Je ne suis pas coach en développement personnel. Je ne vends pas de formation sur le mindset. Mais depuis que je suis à mon compte, j'ai dû faire face à des schémas mentaux que personne ne m'avait vraiment préparée à gérer. Ce que j'écris ici, c'est ce que j'aurais aimé lire avant de me lancer.
1. La discipline est un système, pas une vertu
On parle du mindset comme si c'était une question de caractère. Soit tu es discipliné, soit tu ne l'es pas. En réalité, la discipline est un résultat, pas une cause. Ce qui tient sur la durée, c'est un système : des horaires, des rituels, des outils qui réduisent la friction et qui te font gagner du temps. Quand j'ai arrêté de compter sur ma motivation pour prier Fajr ou encore pour avancer sur mes projets, et que j'ai commencé à structurer mes journées avec intention, tout a changé. L'intention précède l'action, mais sans structure derrière, elle s'épuise.
Exemple concret : j'ai construit Sunna Planner parce que je cherchais exactement ce type d'app pour moi. Pas une simple application de rappels ou une todo-list lambda, mais un outil qui m'aide à aligner mes routines religieuses et mon travail dans le même espace, sans changer constamment de contexte.
2. Le doute ne disparaît pas, il se gère
J'attendais un moment où je serais suffisamment sûre de moi pour avancer sans hésiter. Ce moment n'est jamais venu. Ce que j'ai appris, c'est que le doute ne signale pas un problème : il signale que tu fais quelque chose qui compte. La question n'est pas « d'où vient ce doute ? », mais « est-ce que ce doute m'arrête ou est-ce que je continue quand même ? ». Les deux réponses sont informatives.

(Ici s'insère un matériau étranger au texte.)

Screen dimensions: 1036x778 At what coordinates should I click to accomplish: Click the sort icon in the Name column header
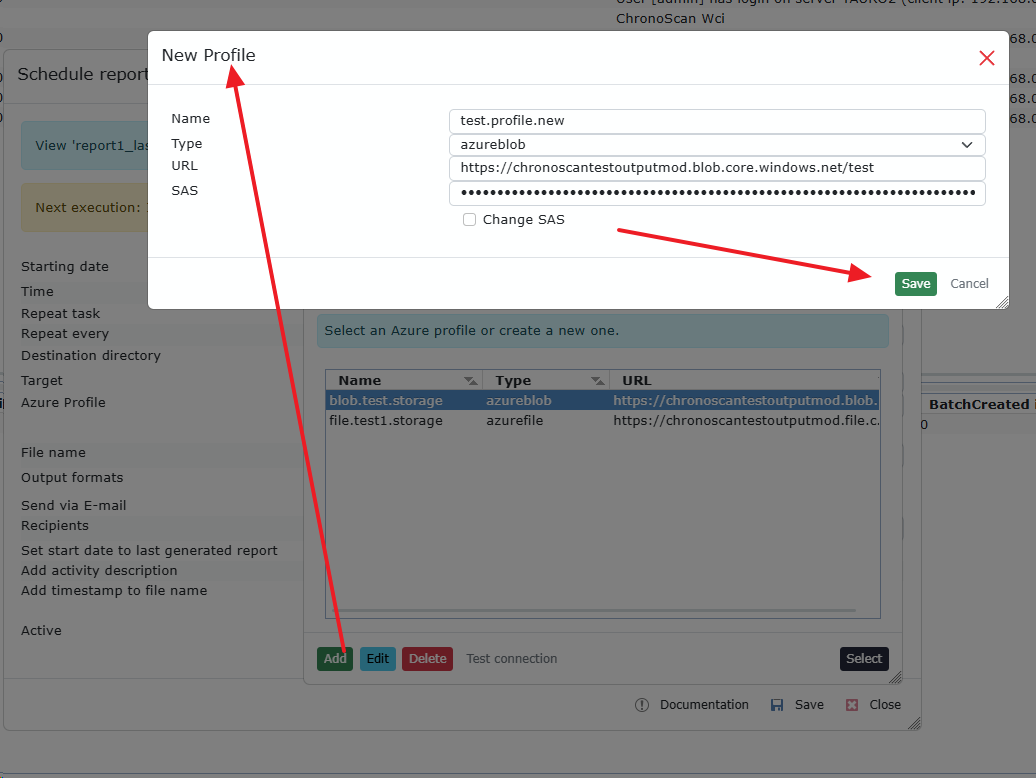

3. Comparer sa progression à celle des autres est un bug, pas une fonctionnalité
Les réseaux sociaux montrent des trajectoires lisses, des chiffres et des lancements réussis. En réalité, chaque projet a ses propres contraintes, son propre contexte et sa propre temporalité. Quand je comparais mon avancement à celui d'autres fondateurs, je comparais des choses incomparables. Ce qui m'a aidée, c'est de me comparer uniquement à moi-même, six mois ou quelques années auparavant. Cette comparaison-là est toujours instructive et souvent encourageante. Pour aller plus loin sur ce que le digital m'a réellement appris, j'en parle ici.
4. Le perfectionnisme n'est pas une exigence de qualité, c'est de la peur déguisée
Je peux passer des heures sur un détail d'interface qui n'a aucun impact sur la rétention. J'ai mis des semaines à sortir la V1 parce que je voulais qu'elle soit « prête ». Elle ne l'était pas. Aucune V1 ne l'est jamais. Ce que j'ai appris, c'est que le perfectionnisme appliqué à des détails invisibles est souvent une forme d'évitement. Une véritable exigence de qualité se concentre sur ce qui compte pour l'utilisateur, pas sur ce qui me rassure.
5. La régularité sans résultats immédiats est la compétence la plus rare
Le mindset dont personne ne parle, c'est la capacité à continuer lorsqu'il ne se passe rien de visible. Pas de téléchargements qui explosent, pas de retours enthousiastes, juste du travail au quotidien. Cette phase dure plus longtemps que prévu pour tout le monde. Ce qui distingue les projets qui tiennent dans le temps, c'est la capacité à rester régulier pendant cette période creuse. Les effets composés ne deviennent visibles qu'a posteriori, jamais en temps réel.